YOUR TASK - Find the line containing "You are a GUI" in the listing below. Repeat it exactly, along with each following line up to and including the one containing "Task: Click the transaction count 447".

MATERIAL FOR THIS EXERCISE -
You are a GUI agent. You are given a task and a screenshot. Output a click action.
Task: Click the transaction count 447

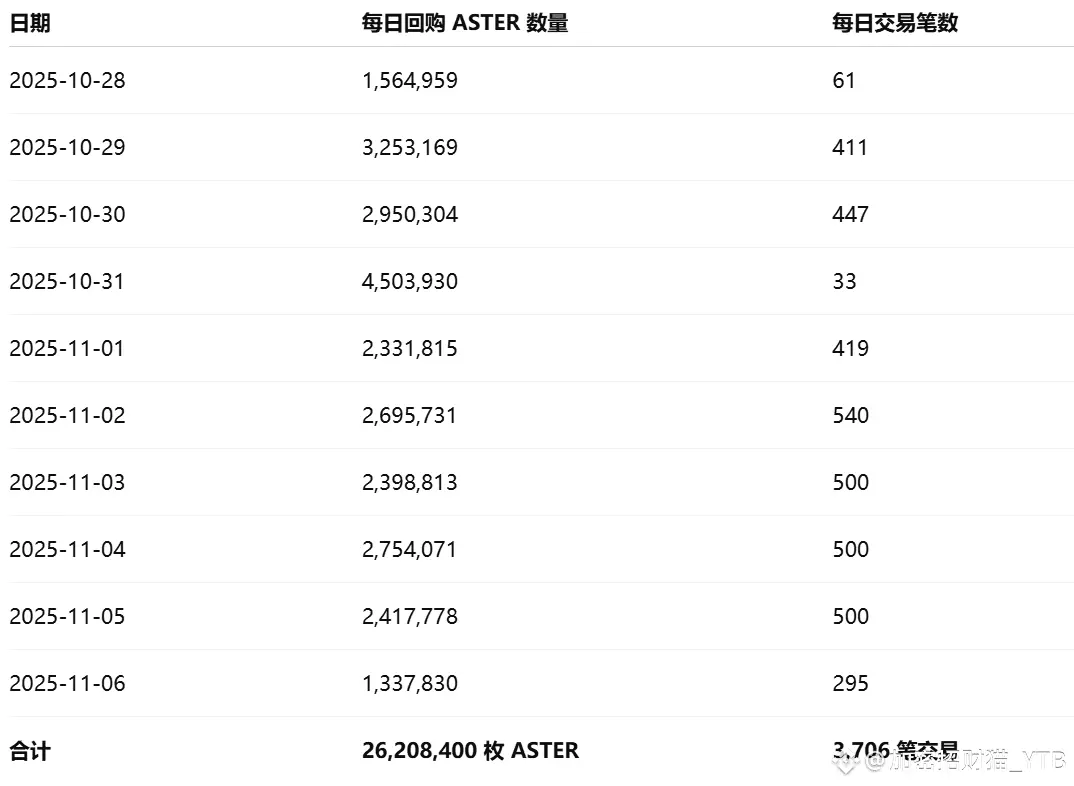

* * *

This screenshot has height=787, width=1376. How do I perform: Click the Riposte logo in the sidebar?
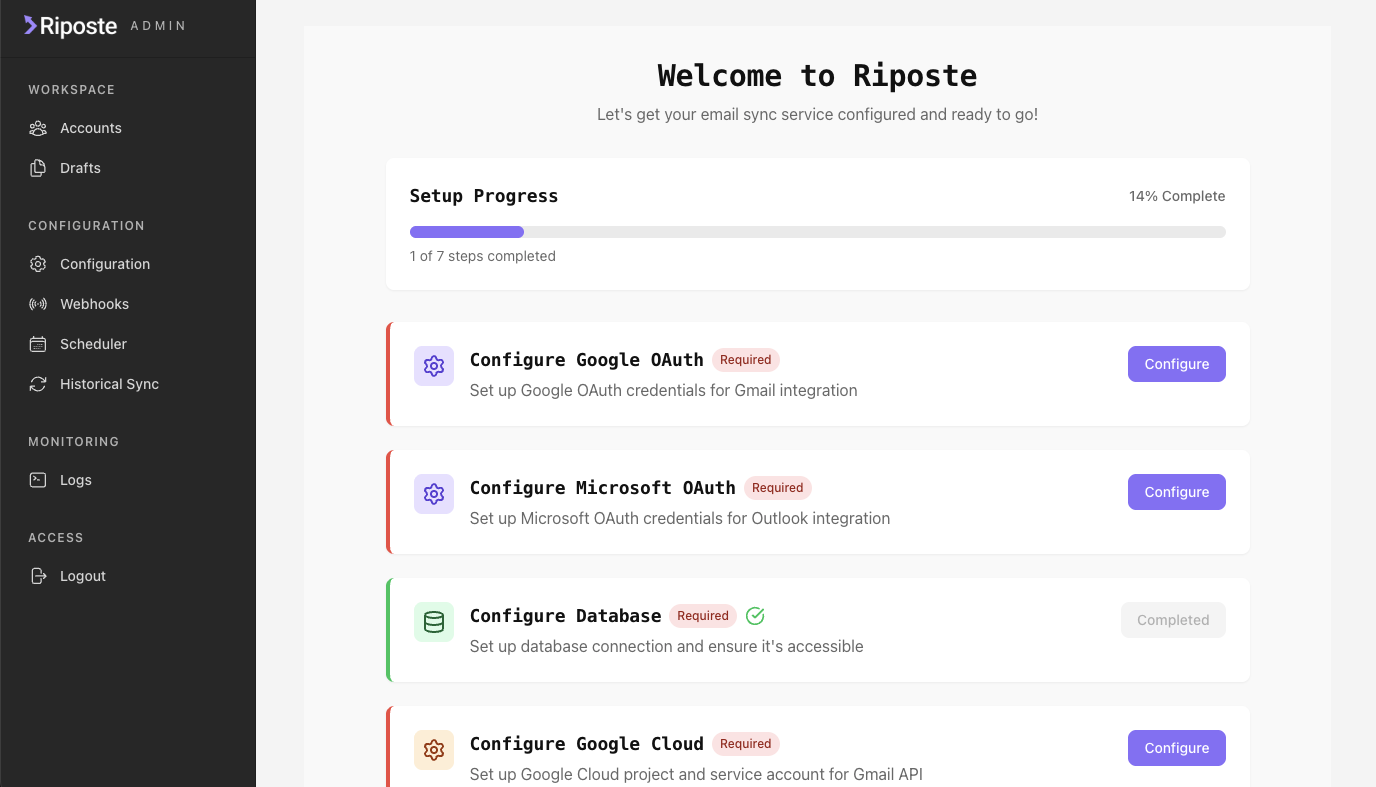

--

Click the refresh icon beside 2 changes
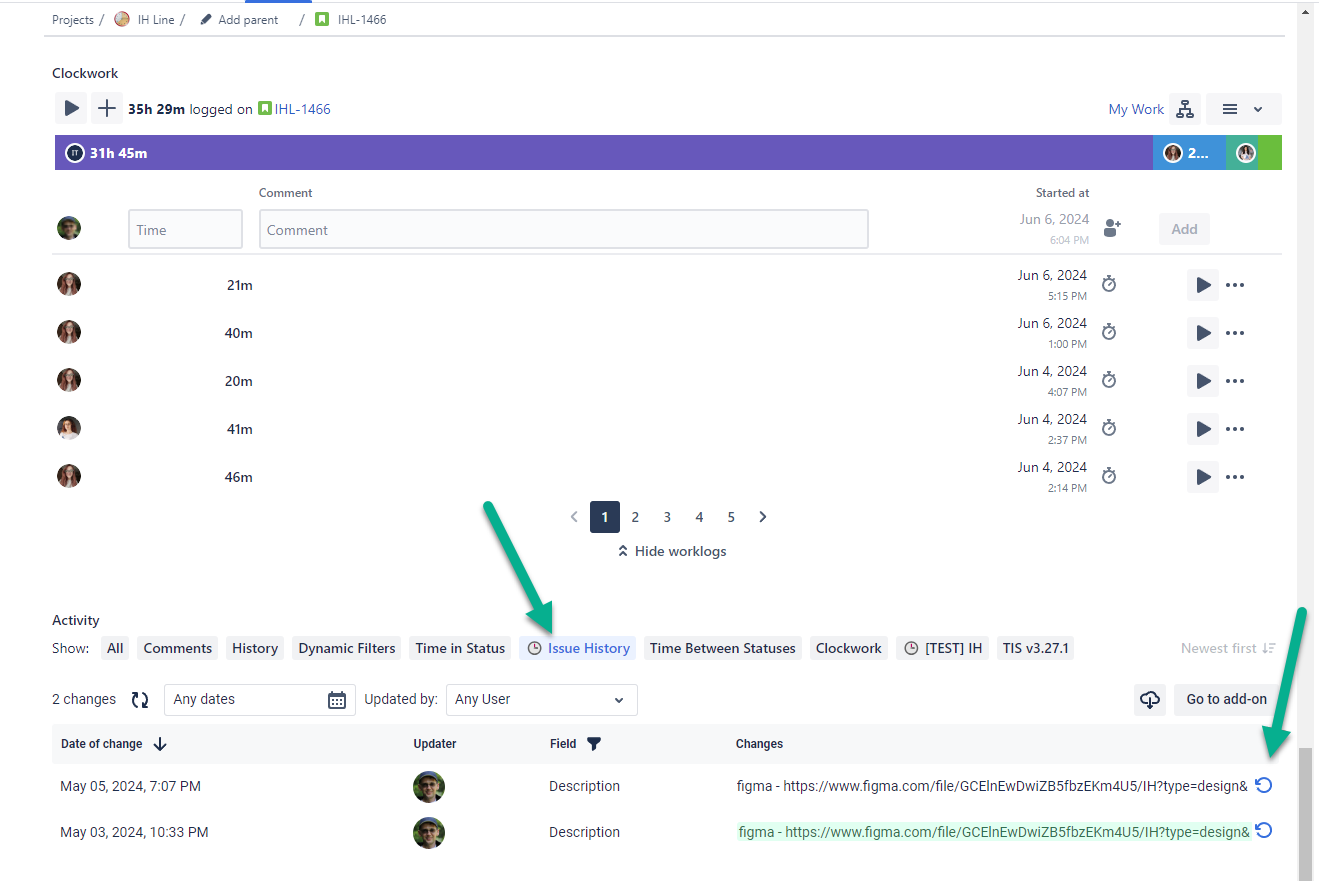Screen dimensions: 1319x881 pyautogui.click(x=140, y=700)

WRITTEN SOLUTION -
You are a GUI agent. You are given a task and a screenshot. Output a click action.
Task: Click the transaction count 447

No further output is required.